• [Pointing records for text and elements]

________________________________________

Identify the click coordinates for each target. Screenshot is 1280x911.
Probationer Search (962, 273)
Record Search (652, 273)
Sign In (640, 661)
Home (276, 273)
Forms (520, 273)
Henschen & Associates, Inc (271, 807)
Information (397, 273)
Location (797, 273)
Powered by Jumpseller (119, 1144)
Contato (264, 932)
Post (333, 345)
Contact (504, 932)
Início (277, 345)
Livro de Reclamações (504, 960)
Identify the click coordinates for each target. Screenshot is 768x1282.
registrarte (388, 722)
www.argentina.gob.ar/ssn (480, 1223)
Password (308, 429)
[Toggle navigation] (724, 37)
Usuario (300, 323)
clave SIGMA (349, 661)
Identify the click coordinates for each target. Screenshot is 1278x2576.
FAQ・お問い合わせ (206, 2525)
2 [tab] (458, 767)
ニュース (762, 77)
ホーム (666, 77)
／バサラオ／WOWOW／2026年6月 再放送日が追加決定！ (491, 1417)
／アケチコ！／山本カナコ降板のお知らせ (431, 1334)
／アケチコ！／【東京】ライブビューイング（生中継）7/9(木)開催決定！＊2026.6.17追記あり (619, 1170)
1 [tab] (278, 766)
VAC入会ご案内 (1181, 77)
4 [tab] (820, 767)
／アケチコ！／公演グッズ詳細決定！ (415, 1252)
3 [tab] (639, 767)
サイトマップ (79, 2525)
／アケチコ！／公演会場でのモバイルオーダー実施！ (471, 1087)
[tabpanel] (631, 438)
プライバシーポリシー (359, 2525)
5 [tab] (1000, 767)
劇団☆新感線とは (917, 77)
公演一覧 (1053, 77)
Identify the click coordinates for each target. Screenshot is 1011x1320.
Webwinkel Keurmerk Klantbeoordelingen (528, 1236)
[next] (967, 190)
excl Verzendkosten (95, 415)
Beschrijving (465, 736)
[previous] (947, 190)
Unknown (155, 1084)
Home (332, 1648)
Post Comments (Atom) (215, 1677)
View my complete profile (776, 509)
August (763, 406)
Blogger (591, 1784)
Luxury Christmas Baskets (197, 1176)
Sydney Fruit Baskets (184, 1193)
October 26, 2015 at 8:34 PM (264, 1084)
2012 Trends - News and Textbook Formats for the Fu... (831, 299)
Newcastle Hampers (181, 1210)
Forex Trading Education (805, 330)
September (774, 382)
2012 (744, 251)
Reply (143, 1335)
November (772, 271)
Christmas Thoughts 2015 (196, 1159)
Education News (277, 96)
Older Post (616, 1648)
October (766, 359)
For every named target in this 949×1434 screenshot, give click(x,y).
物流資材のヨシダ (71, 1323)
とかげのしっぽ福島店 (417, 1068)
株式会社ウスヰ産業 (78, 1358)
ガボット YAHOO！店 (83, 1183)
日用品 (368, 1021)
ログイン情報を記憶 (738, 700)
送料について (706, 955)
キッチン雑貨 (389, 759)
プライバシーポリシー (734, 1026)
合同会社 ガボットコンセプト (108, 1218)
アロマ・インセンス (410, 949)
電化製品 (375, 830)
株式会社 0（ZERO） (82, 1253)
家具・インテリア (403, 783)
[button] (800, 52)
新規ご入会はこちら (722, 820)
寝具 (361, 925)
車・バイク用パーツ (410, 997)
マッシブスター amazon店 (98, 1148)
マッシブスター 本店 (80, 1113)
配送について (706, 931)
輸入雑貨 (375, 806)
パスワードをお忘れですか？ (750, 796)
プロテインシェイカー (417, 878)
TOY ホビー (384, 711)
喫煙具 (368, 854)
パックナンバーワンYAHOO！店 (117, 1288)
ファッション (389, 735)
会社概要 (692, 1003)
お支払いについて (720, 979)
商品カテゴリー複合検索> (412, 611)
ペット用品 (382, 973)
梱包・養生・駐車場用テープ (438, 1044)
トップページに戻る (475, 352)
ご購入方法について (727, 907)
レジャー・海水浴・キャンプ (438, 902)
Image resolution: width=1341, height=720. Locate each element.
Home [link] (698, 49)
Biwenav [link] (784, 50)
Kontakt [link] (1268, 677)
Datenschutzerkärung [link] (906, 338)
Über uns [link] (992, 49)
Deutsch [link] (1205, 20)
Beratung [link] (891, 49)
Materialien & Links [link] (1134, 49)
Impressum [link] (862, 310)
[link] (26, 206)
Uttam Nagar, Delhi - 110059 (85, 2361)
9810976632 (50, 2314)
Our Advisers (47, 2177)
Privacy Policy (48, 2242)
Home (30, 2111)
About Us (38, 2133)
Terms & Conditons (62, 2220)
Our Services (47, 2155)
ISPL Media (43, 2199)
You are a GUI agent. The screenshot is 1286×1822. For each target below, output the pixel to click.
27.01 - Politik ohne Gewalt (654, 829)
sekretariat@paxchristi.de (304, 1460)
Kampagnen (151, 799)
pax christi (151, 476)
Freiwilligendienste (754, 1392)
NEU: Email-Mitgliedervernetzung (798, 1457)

________________________________________

• [Stated task] Add 6 to every coordinate in the answers of the listing, starting at the line that contains "Information (397, 273)" and ending at the line that contains "clave SIGMA (349, 661)". Write out all of those lines again, including the requests.

• [Solution to this exercise]
Information (403, 279)
Location (803, 279)
Powered by Jumpseller (125, 1150)
Contato (270, 938)
Post (339, 351)
Contact (510, 938)
Início (283, 351)
Livro de Reclamações (510, 966)
Identify the click coordinates for each target. Screenshot is 768x1282.
registrarte (394, 728)
www.argentina.gob.ar/ssn (486, 1229)
Password (314, 435)
[Toggle navigation] (730, 43)
Usuario (306, 329)
clave SIGMA (355, 667)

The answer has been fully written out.